The yellow blocks as shown in Fig. S6 indicate the retentions and changes of the conserved exon–intron structure in three groups. The results show that the ancestor contained the exon–intron structure of eight exons with exon phase “1001-0210”, which can be found in sea anemone, sea urchin and amphioxus. The length outside these three domains (bHLH + PAS + PAS_3) varies among these 11 members of human bHLH/PAS genes, suggesting that the conservative only existed in sequences of these three domains.

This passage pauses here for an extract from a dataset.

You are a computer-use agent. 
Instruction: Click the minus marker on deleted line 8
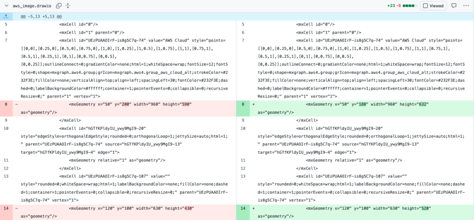tap(17, 104)
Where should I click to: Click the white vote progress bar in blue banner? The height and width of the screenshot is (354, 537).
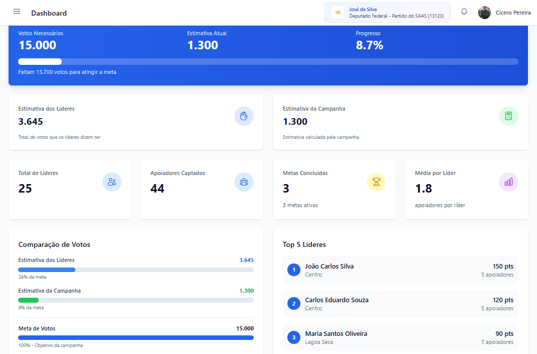click(x=40, y=62)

The clade of HIF-α, NPAS1/3 and SIM1/2 retained the “1001-0212” and did not change in evolution except HIF-α which showed little change (Fig. 4a). We noticed that other clades clustering together with a high Bayesian posterior probability of 100 in Bayesian tree (Fig. 1) have experienced a little change in the conserved exon phase “1001-0212”. The clade of NPAS2 and CLOCK also retained most of the exon–intron structure with an exon rearrangement and became “1001-10212” (Fig. 4b). The clade of ARNT/ARNT2 changed largely in vertebrates although the NvARNT still retained the ancestral exon phases and the eight exons (Fig. 4b).

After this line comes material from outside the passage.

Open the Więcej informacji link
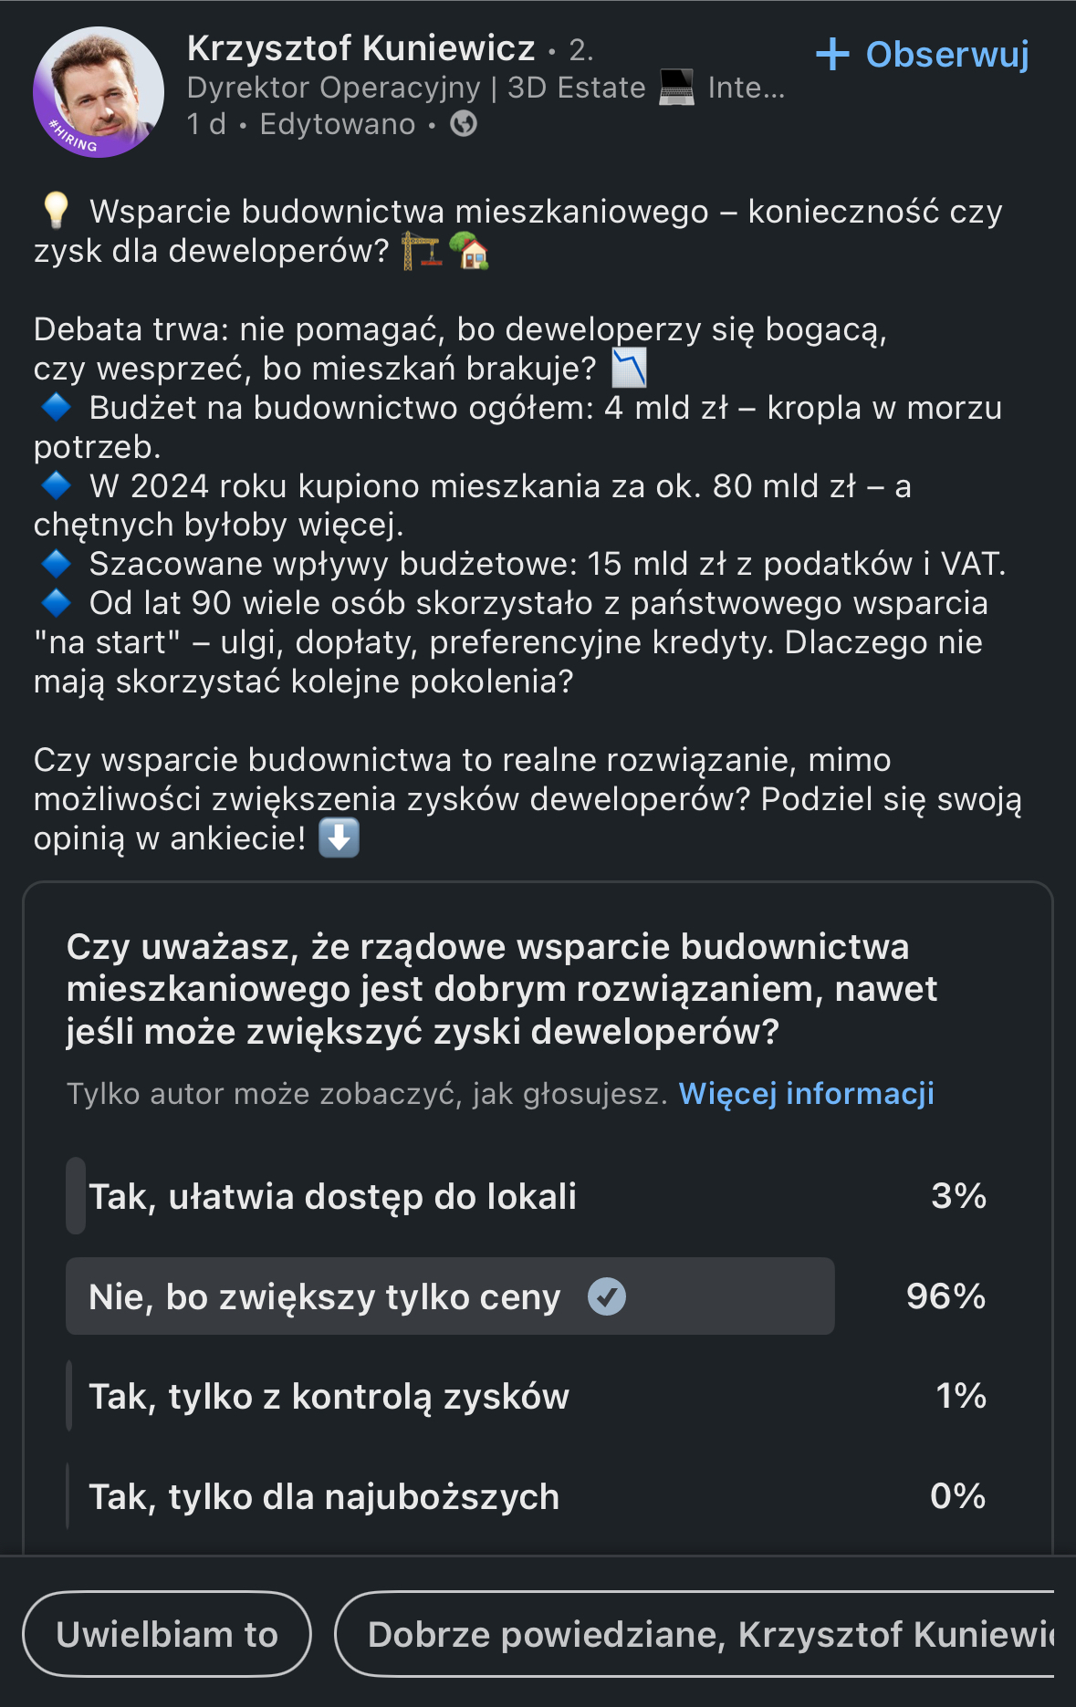Screen dimensions: 1076x1707 tap(806, 1093)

We also noticed three exon changes in HIF-1-3α, ARNTL1/2 and NPAS2/CLOCK. The two exons in HIF-α with phase “00” in “1001” fused during the emergence of vertebrate (Fig. 2a). An exon fusion occurred in sea urchin and amphioxus (Fig. 2b). An exon split may occur in amphioxus and vertebrate (Fig. 2c). Two exons with phase “02” in “0210” rearranged in ARNTL1/2, ARNT1/2 and NPAS2/CLOCK (Fig. S5). Interestingly, these changes all occurred in intervals between the PAS and PAS_3 domains but not in the three functional domains (bHLH, PAS and PAS_3). In summary, the ancestral exon–intron structure “1001-0210” was retained in most members of this gene family, implying its important functions in evolution.

Functional divergence and purifying selection of the bHLH/PAS genes

Our results show that the functional divergence occurred in early gene duplication events before vertebrates emerged. Strong purifying selection plays a role in the origin of new subfamilies in bHLH/PAS evolution. HIF-α proteins in vertebrates were studied in molecular selection and functional divergence, and they also underwent a strong purifying selection (Zhang et al. 2010). A purifying selection was also detected in other genes such as anoctamin, CYP3, NMDA receptor subunit 2 and UCP genes (Hughes et al. 2009; Milenkovic et al. 2010; Teng et al. 2010; Yan and Cai 2010). Our result is consistent with theirs that a strong purifying selection plays a essential role during the evolution of some gene families, especially the bHLH/PAS subfamily HIF-α proteins in vertebrates (Zhang et al. 2010). Another study also referred the HIF-α and they focused on the evolution of PHD–HIF Oxygen-Sensing System, their result that three HIF isoforms in extant vertebrate genomes are products of 2R is consistent with our findings (Rytkonen et al. 2011).